# Thread: Physics question

1. ## Physics question

Hi everyone!

I just started to study physics and there is something I don't understand.

average velocity is the displacement (Delta X) divided by time(Delta t), right ?

so, if a car drives from A to B (say in 2 minutes) and back from B to A (in 5 minutes) it's displacement (Delta X) for the entire trip is 0 because it return the same place...
(if we draw a graph of X(t) and we draw a line between the start point and the end point - the slope of that line represents the average velocity, am I right?)

so the average velocity is 0 ??
please enlighten me...

2. Originally Posted by Phoebe83
Hi everyone!

I just started to study physics and there is something I don't understand.

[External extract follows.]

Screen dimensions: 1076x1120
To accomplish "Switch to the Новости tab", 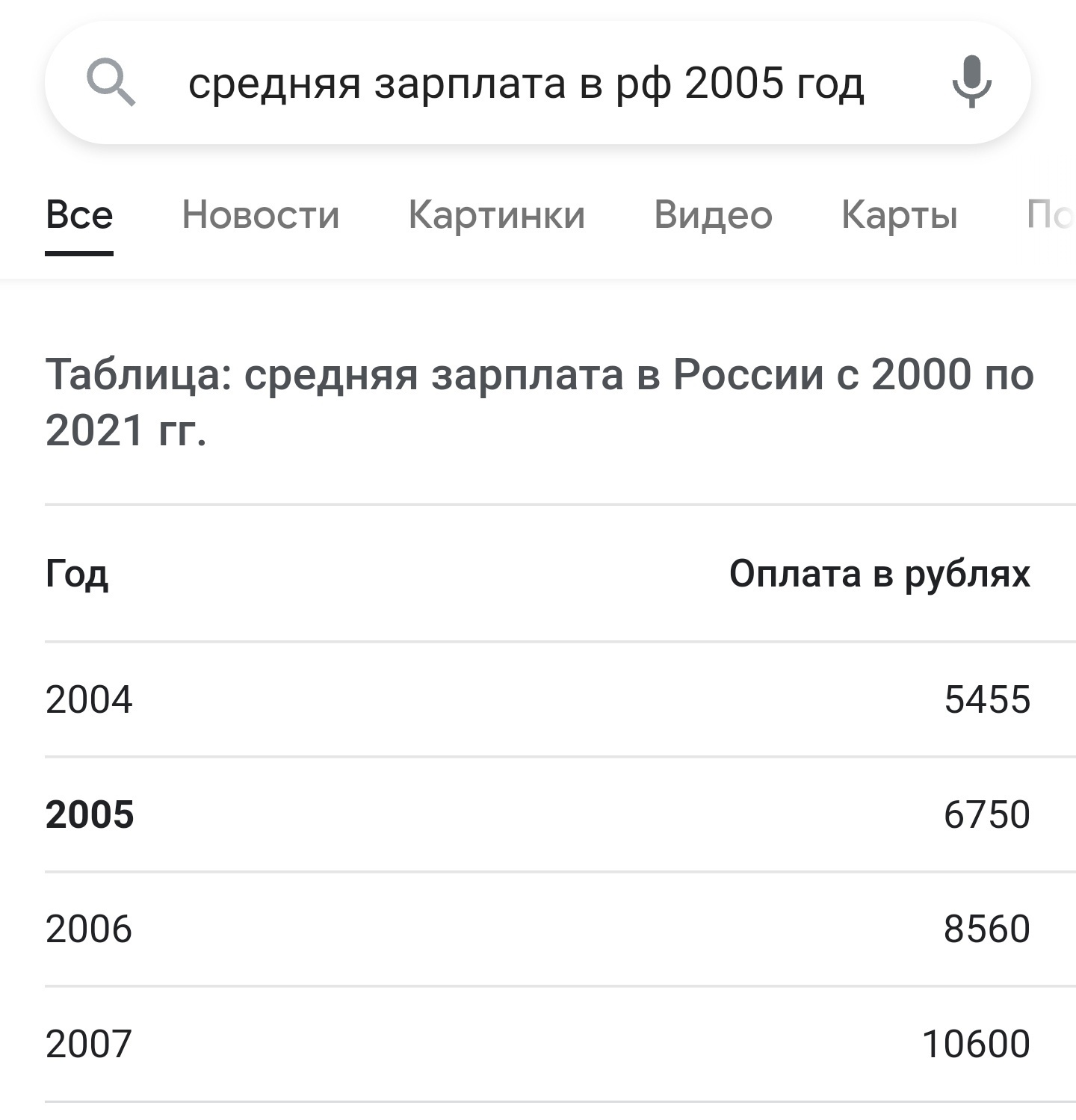I will pos(261,215).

average velocity is the displacement (Delta X) divided by time(Delta t), right ?

so, if a car drives from A to B (say in 2 minutes) and back from B to A (in 5 minutes) it's displacement (Delta X) for the entire trip is 0 because it return the same place...
(if we draw a graph of X(t) and we draw a line between the start point and the end point - the slope of that line represents the average velocity, am I right?)

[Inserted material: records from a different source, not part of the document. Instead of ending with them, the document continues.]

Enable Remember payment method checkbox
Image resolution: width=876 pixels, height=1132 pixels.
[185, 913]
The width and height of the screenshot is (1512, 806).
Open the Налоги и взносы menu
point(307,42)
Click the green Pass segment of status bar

so the average velocity is 0 ??
please enlighten me...
That is exactly correct. Don't confuse the average velocity with the average speed:
average velocity = displacement/time
average speed = distance/time

The average speed is NOT simply the magnitude of the average velocity vector as many students assume. Furthermore, many texts and professors use the terms incorrectly so there is much room for confusion.